Samiha Khalil in her home with rebel fighters from the brigade named after her (AAA)

Samiha Khalil in her home with rebel fighters from the brigade named after her. (Asharq Al-Awsat)

Rebel-held Syria, Asharq Al-Awsat—Surrounded by men with Kalashnikov rifles and throwing bread onto a pile almost as tall as herself, the woman they call the Mother of the Revolution speaks with a passionate intensity as she describes her visits from the Syrian regime’s security forces. “I’m not scared,” she says. “They were asking me where my husband was, but I told them that he was dead. They want to arrest him and kill him because he brought the rebels here.”

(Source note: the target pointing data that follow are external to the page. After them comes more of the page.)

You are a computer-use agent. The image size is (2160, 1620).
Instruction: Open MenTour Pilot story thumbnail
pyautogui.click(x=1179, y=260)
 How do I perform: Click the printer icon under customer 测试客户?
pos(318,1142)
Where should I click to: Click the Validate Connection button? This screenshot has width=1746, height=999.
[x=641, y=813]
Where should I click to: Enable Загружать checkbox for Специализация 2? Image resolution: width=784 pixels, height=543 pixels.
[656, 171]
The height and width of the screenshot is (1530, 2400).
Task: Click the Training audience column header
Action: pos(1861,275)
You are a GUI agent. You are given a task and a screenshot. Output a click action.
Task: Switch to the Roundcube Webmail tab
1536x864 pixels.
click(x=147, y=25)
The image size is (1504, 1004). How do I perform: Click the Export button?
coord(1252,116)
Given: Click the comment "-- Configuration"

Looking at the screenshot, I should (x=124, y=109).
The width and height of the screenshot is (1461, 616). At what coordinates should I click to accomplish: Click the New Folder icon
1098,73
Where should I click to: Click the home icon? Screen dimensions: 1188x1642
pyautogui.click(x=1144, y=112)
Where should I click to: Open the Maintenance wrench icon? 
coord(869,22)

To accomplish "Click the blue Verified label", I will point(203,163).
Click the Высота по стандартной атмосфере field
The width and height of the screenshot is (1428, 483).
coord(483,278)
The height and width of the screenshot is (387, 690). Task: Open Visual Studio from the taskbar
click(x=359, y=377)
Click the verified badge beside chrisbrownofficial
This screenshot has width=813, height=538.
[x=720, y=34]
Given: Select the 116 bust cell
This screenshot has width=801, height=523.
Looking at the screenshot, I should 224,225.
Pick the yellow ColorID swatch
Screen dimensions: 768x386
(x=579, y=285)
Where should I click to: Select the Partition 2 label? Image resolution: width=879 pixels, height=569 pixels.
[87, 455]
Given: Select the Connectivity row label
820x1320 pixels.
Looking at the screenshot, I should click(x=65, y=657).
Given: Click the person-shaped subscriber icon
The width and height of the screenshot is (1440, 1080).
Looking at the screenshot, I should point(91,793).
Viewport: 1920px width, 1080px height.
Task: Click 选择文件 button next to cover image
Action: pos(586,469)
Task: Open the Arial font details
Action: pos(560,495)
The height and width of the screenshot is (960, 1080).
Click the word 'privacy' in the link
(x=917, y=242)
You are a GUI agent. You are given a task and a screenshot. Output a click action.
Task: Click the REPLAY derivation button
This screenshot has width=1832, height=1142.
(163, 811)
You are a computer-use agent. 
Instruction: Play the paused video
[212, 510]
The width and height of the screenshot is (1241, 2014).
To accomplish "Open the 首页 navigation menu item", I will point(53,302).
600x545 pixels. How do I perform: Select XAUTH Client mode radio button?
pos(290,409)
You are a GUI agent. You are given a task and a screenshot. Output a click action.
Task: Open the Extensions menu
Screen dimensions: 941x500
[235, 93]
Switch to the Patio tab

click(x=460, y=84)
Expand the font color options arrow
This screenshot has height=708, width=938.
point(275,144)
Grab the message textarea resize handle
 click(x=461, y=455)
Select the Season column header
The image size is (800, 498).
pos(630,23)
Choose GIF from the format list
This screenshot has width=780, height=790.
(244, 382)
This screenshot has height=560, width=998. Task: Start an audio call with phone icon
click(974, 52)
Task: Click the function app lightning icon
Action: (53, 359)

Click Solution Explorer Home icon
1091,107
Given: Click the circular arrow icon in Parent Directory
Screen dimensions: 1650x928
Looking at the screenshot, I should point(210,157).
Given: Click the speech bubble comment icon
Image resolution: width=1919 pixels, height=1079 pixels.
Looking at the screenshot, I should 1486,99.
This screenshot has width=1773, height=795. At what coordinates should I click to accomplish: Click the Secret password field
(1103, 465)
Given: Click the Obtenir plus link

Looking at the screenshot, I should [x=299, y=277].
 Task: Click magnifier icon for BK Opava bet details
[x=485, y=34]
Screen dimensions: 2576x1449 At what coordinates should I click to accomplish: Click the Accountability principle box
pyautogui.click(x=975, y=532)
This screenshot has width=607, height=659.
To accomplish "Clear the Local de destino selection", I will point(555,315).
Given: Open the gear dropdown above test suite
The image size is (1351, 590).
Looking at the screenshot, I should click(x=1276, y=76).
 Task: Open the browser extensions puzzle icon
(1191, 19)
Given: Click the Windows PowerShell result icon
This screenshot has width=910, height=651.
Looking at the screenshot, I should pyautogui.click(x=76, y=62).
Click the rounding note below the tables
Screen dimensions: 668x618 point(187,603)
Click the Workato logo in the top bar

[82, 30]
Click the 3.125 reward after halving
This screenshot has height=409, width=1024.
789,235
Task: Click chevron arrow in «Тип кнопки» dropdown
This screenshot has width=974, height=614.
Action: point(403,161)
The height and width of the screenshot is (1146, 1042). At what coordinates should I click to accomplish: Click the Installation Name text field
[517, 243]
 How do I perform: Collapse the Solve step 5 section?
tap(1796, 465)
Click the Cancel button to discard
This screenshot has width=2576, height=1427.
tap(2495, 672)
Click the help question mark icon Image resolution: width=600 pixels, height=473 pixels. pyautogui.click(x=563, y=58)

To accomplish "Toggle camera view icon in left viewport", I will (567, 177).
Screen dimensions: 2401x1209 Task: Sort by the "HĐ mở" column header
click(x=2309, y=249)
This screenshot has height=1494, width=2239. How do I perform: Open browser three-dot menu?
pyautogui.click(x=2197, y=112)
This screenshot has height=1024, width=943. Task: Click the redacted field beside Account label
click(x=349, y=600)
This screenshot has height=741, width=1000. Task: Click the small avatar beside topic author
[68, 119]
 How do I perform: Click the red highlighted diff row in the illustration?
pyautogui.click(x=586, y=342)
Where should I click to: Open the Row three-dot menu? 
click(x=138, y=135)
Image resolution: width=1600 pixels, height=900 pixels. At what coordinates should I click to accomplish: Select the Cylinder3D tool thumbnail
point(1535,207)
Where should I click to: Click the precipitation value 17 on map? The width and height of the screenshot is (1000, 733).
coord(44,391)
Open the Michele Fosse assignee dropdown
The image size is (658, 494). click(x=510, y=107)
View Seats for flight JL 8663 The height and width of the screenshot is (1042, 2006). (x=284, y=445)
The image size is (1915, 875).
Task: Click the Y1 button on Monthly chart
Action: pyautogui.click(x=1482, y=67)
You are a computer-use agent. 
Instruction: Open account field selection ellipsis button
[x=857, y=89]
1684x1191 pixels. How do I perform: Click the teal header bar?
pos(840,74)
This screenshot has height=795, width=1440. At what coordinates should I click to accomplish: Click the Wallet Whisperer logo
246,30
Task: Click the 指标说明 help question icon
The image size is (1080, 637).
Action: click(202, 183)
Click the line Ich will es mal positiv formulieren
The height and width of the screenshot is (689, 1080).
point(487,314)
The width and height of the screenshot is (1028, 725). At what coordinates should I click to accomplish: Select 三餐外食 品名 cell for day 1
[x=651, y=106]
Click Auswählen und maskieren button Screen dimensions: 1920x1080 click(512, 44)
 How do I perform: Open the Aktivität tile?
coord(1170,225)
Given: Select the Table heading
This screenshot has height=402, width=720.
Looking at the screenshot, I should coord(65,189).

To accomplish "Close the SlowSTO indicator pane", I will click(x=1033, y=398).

Sixty years old—“I think I am sixty, but maybe I’m older”—and standing just five feet tall, Samiha Khalil’s deep set eyes shine as brightly as a twenty-year-old’s and her handshake is as firm as those of the men who surround her. Her courage has kept her in a village that most have left, under a daily bombardment of shelling and bombs, and with the knowledge that the regime troops who want to kill her and the rebel fighters around her are just three kilometers away across the mountains.

“The revolution started in this village, from my house,” she says. When soldiers began defecting from the government army’s coastal bases eighteen months ago, Samiha’s village was the first safe place they found. Riad Al-Assad and Malik Al-Kurdi, the first high-ranking military defectors and the founders of the Free Syrian Army (FSA), stayed in Samiha’s house, like hundreds of other defectors have since. She takes them into her small front room and feeds them her home-made bread. “I have nine children—four boys and five girls—of my own,” she says. “But now I feel like I have hundreds more.”

Samiha’s house has become the base for a brigade named in her honor: the Um Al-Thuwra Katiba (Mother of the Revolution Brigade). Sixty-five rebels are staying with her now, and more defectors arrive almost every day from the coast and the mountains of Jebel Al-Zawaya. “I give them everything I have when they come here,” she says. Her children speak of their pride in their mother; the fighters she welcomes into her home kiss her head and hand each time they greet her.

But although she has won the respect of the opposition fighters she cares for, she has lost her friends in her village. “My neighbors didn’t believe in what I was doing at the start.” Samiha says. “They told me to stay away from the fighters and not to bring them to this village. But I didn’t listen to them. I was so happy when the protests started, and I cried for the children who died in Dera’a.” Once a bustling community of nearly two thousand people, there are now just four hundred left in the village. The rest have fled to Turkey.

From Samiha’s village, the rebels pushed forward across the mountains of Jebel Al-Kurd, right up to the Turkish border. “They still come back to visit me,” she says. “And I pray to God for the ones who are going to the front line. Minute after minute, I am waiting for them to come back.”

But in the past month, their advance has slowed. The brigade leader talks of the position they are in: this brigade, like so many others, has men and guns but no ammunition or heavy weaponry. “We are trying to push to the west, to the place that the regime is shelling us from,” he says. “We would like to fight them on the ground, but all the time they stay in the mountains.” The village has had no electricity for eighteen months, and they turn on the generator for just two hours a day to recharge their radios and watch the news. This morning, like most other mornings, the MiGs came. “It made a strike near here, but thank God it missed us,” says Samiha.

But despite the shelling and the bombs, Samiha carries on with her routine. For three hours every day, she makes bread with the flour that the rebels send her, to feed the men who come back to her house from the front line. Every day, she prays that it will be the day the regime falls. “I hope I will hear that Bashar is dead today,” she says. “And then I will feel comfortable.”